|Source: BGI OSS|
BGI's announcement indicates that at least two key parts of the analysis process can be tackled with GPUs. Alignment, where the billions of sequence fragments generated by the sequencing instrument are matched up to a known genome, is typically one of the first steps in analysis and represents a non-trivial portion of the overall workload. Further into analysis, there can be the need to identify single variations or SNPs, and BGI was also successful in applying GPU technology to this problem. But as the Wired article points out, these are only two of the dozens of steps in the analysis process, and so it's really too early to make any major claims about the potential for GPUs to revolutionize genomics analysis end-to-end.
While somewhat overshadowed by the nVidia announcement, FPGA approaches also recently took a step forward with Pico's announcement at PAG XX of their success in applying their technology to the BFAST sequence alignment algorithm. They are reporting orders of magnitude improvements in performance, as well as improved alignment accuracy.

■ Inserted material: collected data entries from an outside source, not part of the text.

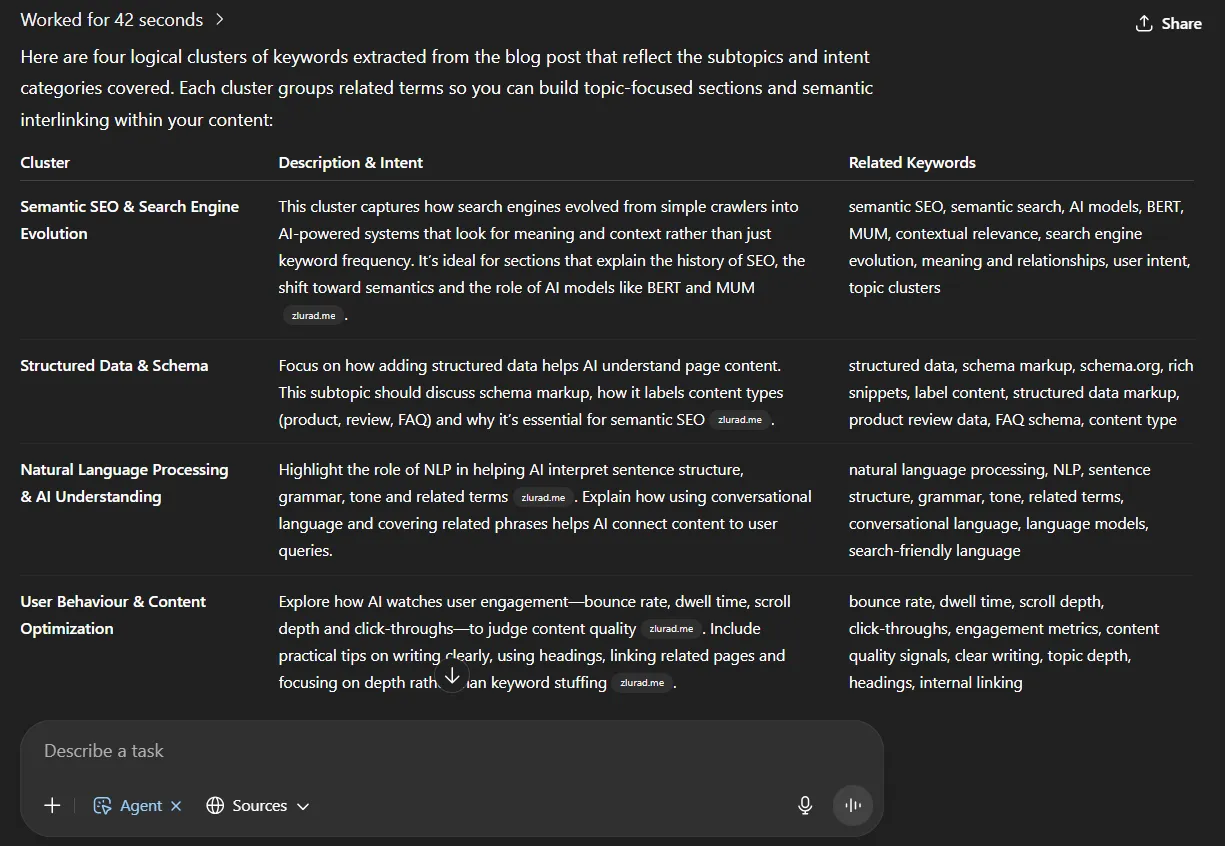Start voice mode with the waveform icon
This screenshot has height=846, width=1225.
851,805
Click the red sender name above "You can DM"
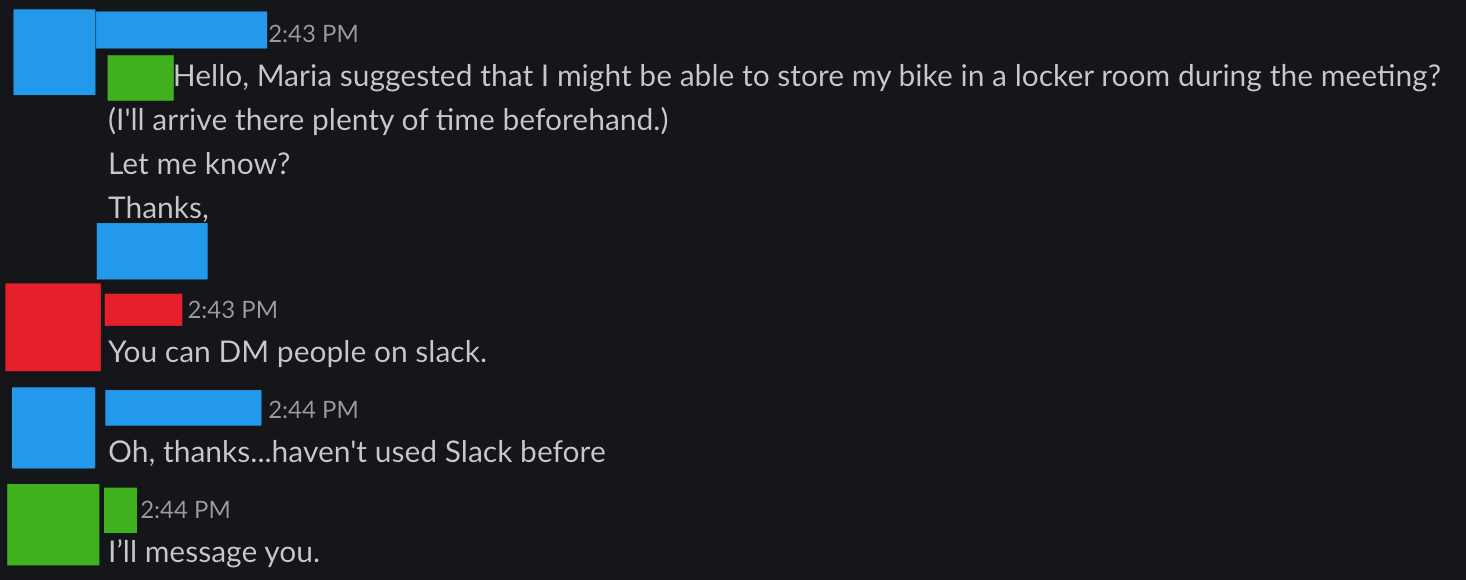 coord(143,310)
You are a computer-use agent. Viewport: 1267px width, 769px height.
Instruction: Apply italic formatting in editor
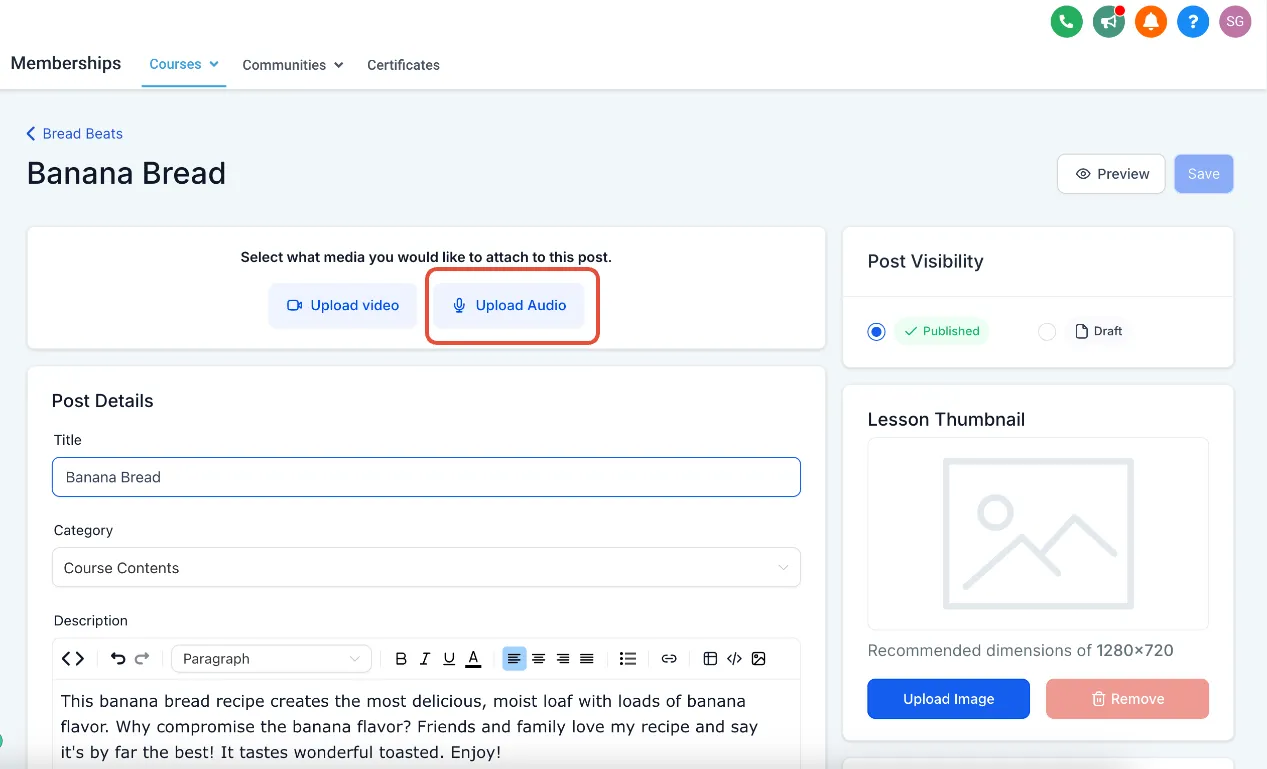tap(425, 659)
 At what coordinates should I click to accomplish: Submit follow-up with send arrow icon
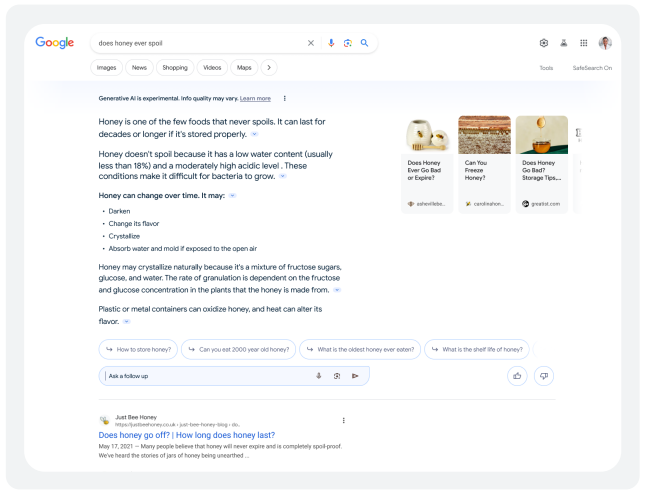355,376
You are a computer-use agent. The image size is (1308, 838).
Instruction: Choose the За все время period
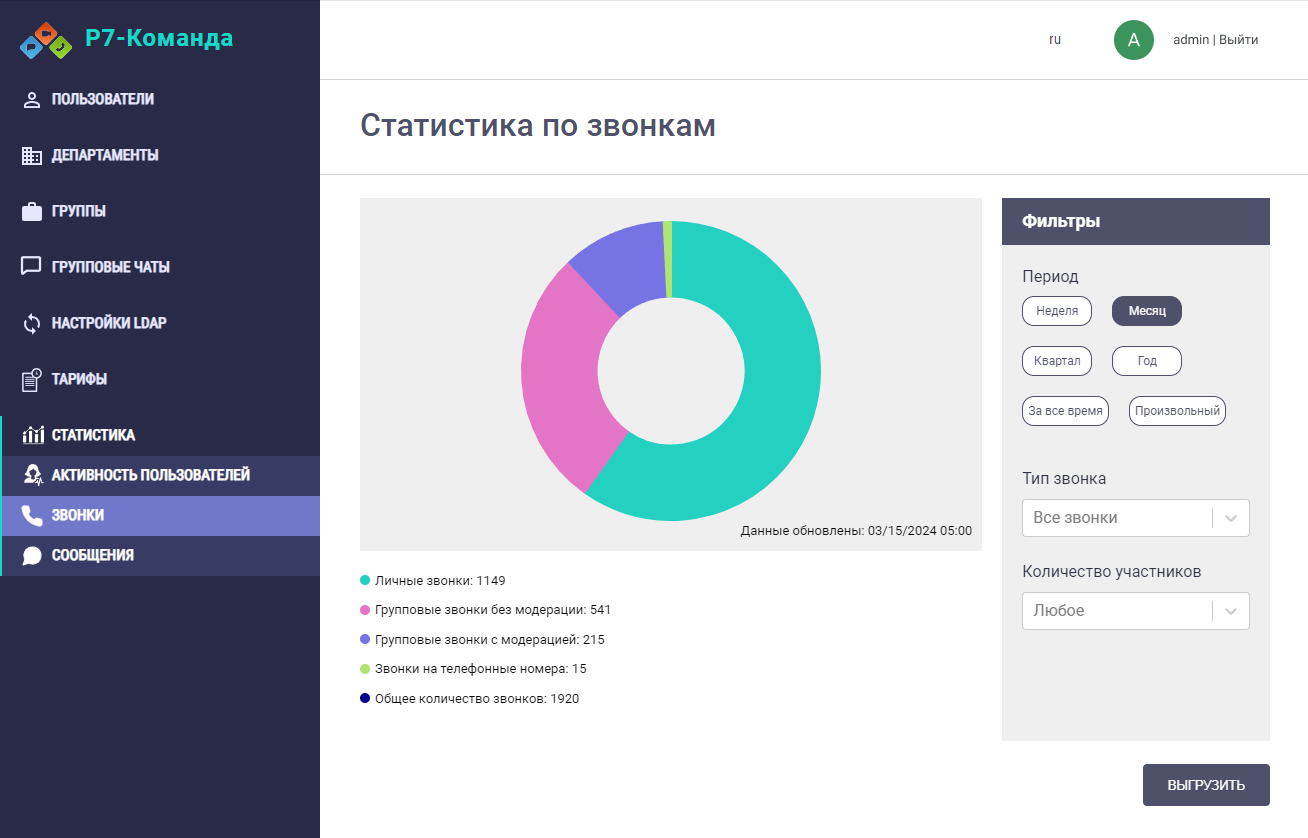coord(1065,411)
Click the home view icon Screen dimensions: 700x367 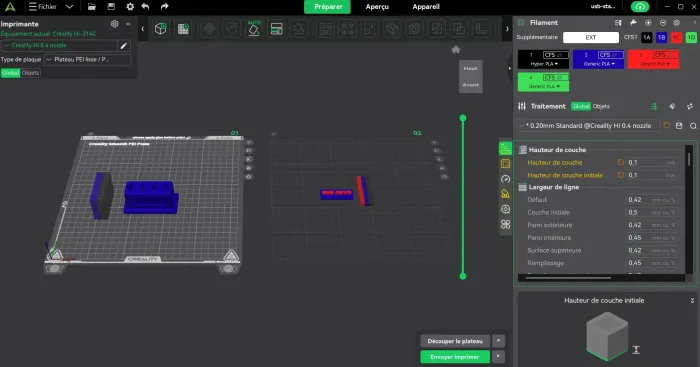coord(456,50)
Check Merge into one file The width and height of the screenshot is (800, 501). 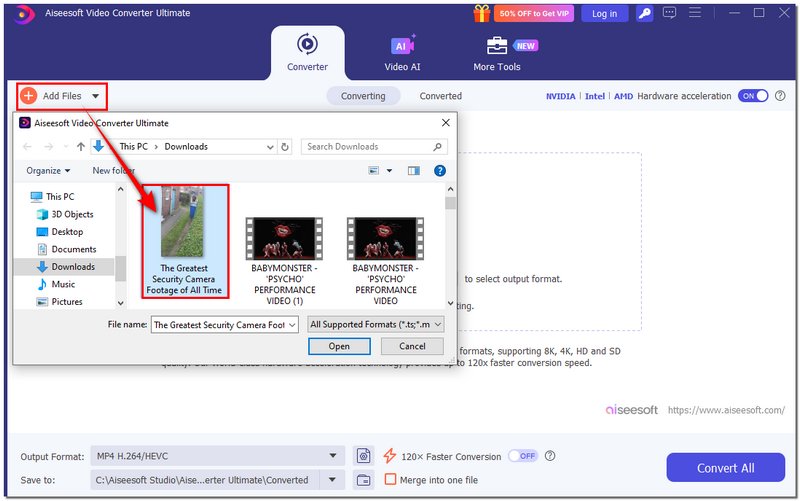point(391,480)
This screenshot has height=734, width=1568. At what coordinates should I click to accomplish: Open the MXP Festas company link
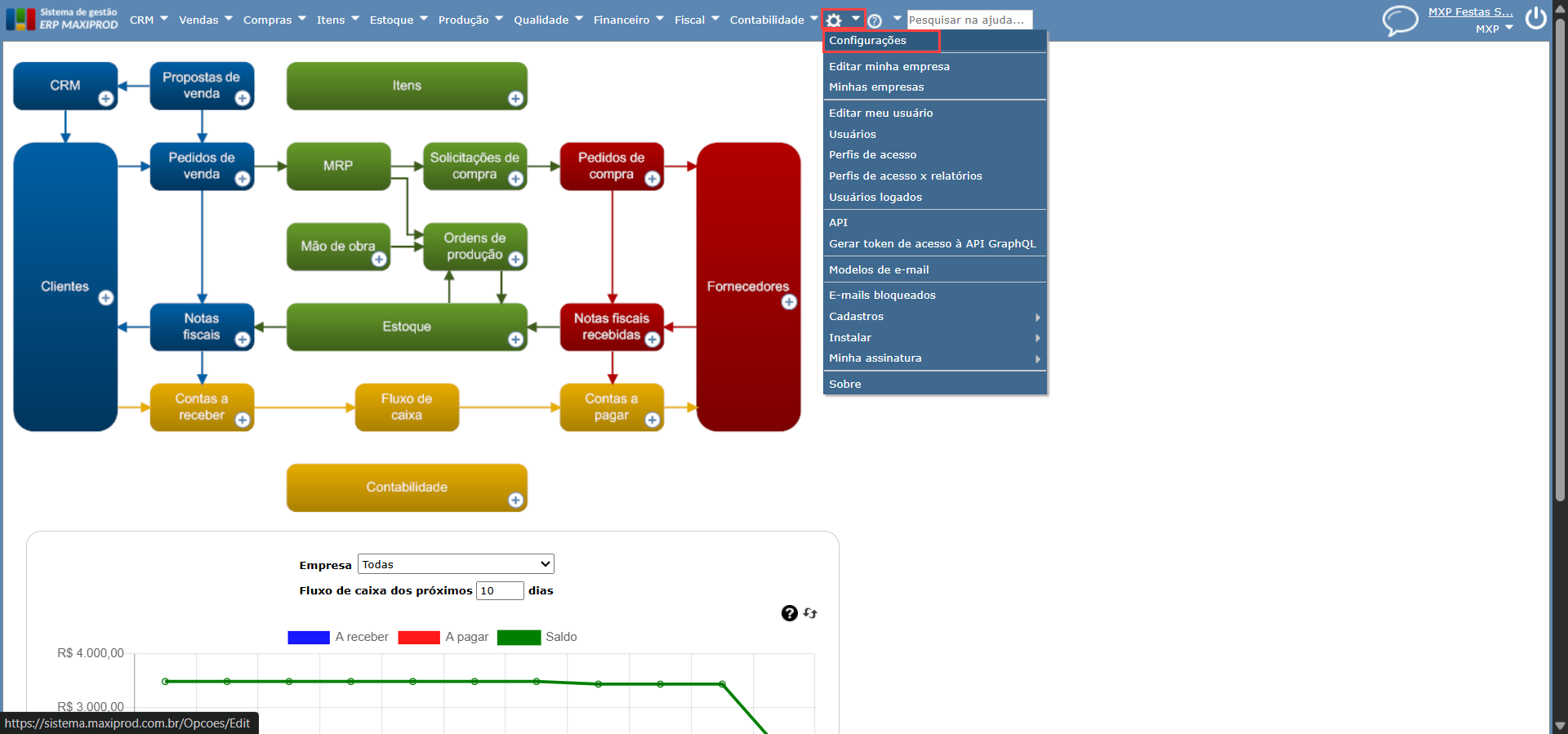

These technologies bear careful watching as they hold the promise of improving the performance of genetic analysis and reducing the cost of the technology and data center facilities required to handle the onslaught of genetic sequence data.
UPDATE 1/13: Looks like there was another FPGA announcement at PAG XX, this one from CLC Bio and Sciengines. They are reporting similar orders-of-magnitude performance improvements running BLAST and Smith-Waterman alignment algorithms.